For many Americans, Thanksgiving remains a cherished ritual of reunion and abundance. Surveys consistently show it is the most widely celebrated family holiday, surpassing even Christmas in the percentage of adults who travel to gather with relatives.
Yet the holiday’s origin story has come under increasing scrutiny. Primary documents from Pilgrim leader William Bradford and settler Edward Winslow describe the 1621 feast as a secular harvest celebration, not a religious “thanksgiving.” Modern Indigenous voices, including the United American Indians of New England and the Wampanoag Tribe, emphasize that the peaceful gathering was followed within a generation by violent conflict, land loss, and disease that devastated Native populations. Many Native communities now observe Thanksgiving as a National Day of Mourning.
Retail and consumer perspectives have also reshaped the day.
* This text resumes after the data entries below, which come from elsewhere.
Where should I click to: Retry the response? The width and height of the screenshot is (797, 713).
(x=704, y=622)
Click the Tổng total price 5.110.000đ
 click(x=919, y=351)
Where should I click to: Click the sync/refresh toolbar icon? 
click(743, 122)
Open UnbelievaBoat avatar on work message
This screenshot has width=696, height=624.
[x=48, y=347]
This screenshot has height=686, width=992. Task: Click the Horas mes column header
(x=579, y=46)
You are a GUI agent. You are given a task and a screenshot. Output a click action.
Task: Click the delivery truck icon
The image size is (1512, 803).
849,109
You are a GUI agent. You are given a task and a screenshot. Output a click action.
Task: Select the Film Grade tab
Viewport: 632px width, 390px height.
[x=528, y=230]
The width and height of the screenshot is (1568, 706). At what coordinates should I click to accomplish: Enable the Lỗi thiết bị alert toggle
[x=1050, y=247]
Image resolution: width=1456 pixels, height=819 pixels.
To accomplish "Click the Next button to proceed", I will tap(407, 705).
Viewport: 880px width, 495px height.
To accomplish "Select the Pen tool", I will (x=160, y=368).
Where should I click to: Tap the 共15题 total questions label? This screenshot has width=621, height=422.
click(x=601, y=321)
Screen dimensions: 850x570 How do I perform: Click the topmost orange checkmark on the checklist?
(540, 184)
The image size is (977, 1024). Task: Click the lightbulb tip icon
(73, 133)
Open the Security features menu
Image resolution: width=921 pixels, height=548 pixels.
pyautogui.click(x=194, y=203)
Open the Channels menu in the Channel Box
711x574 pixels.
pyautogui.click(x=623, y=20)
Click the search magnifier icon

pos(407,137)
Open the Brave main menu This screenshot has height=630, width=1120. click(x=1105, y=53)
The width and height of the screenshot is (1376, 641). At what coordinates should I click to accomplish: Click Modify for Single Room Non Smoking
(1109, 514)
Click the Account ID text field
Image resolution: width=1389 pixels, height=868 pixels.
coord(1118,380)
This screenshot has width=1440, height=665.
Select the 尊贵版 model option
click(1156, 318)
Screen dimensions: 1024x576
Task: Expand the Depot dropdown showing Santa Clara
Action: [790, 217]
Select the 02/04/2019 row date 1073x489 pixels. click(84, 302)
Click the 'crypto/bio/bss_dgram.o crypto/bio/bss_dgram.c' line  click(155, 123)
The creation of Black Friday and, more recently, weeks-long pre-Thanksgiving sales have turned a season of gratitude into the kickoff for holiday consumerism. At the same time, volunteer organizations report record demand for Thanksgiving meal assistance, highlighting persistent food insecurity affecting more than 41 million Americans.
Considerations
- Despite its history, Thanksgiving remains an enduring tradition to take a break from the normal routines of life, see folks we may not have seen for a while, eat more than we should, and wonder at the abundance of resources at our disposal.